Abstract

Introduction: Clindamycin is the most commonly prescribed Macrolides, Lincosamides and Streptogramin-B (MLSB) antibiotics to treat staphylococcal infections. It has excellent pharmacokinetic properties. Staphylococcus species shows either constitutive (MLSBc) or inducible (MLSBi) clindamycin resistance. Routine D-test recommended by Clinical Laboratory and Standard Institute (CLSI) can detect MLSBi phenotype and prevent treatment failure. Aim: To identify inducible clindamycin resistance in Staphylococci in a rural teaching Tertiary Care Hospital. Materials and Methods: It was a prospective, cross-sectional study. The clinical samples were cultured on blood agar and MacConkey agar. Staphylococcus isolates were identified based on their colony characteristics, gram stain and standard biochemical test. Antimicrobial susceptibility test was performed by Kirby Bauer’s disc diffusion method. To detect Methicillin resistance Cefoxitin disc (30 μg) was used. The isolates that were Erythromycin resistant and Clindamycin sensitive were further subjected to D test.

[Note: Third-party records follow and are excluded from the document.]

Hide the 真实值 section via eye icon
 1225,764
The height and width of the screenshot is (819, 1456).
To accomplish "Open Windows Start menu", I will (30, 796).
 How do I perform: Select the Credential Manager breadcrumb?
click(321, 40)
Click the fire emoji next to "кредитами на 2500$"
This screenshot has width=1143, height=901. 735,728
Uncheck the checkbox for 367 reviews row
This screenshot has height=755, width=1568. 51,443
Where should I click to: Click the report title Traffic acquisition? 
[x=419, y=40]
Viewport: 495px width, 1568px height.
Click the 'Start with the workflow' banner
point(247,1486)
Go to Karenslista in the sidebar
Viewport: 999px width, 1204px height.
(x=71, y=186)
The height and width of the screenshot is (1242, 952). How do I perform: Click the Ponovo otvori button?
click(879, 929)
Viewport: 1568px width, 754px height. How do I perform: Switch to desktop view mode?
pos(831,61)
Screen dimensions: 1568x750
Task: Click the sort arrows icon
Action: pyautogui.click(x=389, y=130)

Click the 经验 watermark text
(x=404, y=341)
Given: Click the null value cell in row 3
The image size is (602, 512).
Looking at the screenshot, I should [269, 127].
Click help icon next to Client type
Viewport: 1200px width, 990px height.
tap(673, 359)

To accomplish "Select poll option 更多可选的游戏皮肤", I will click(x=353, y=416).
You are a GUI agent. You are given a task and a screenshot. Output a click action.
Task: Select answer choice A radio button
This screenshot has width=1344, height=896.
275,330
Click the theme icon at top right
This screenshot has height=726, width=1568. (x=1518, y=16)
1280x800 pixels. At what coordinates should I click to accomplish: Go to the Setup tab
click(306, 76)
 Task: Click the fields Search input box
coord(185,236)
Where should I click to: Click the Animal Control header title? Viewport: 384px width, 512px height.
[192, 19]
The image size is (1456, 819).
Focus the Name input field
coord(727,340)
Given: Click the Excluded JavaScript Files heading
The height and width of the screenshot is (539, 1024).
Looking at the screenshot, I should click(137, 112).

CLSI 2019 guidelines were followed for performing the tests and its interpretation. Epi-info (version 7.2.3.1) Centre for Disease Control and Prevention (CDC), Atlanta, Georgia was used to analyse the data and interpretation of the results. Results: Total 150 Staphylococci were isolated from different samples. Staphylococcus aureus were 70% and Coagulase negative Staphylococcus (CoNS) were 30%. Pus was the most common specimen from which 43% Staphylococci was isolated. Sensitivity to vancomycin and linezolid were 100%. Staphylococcus aureus (38%) and CoNS (33%) were Methicillin resistant. Overall (63%) of staphylococcus isolates were resistant to erythromycin. The different susceptibility patterns to clindamycin in both Staphylococcus aureus and CoNS were noted. MLSBc phenotype was most prevalent (37.3%) followed by MS (13.4%) and MLSBi (12%) among erythromycin resistant Staphylococcus isolate. Sensitive (S) phenotype was detected in 56 (37%). MLSBi was more frequent in Methicillin Resistant Staphylococcus aureus (MRSA) (23%) and MRCoNS (27%) than in MSSA (5%) and MSCoNS (7%). Conclusion: D-test should be performed routinely to avoid false susceptible results leading to treatment failure.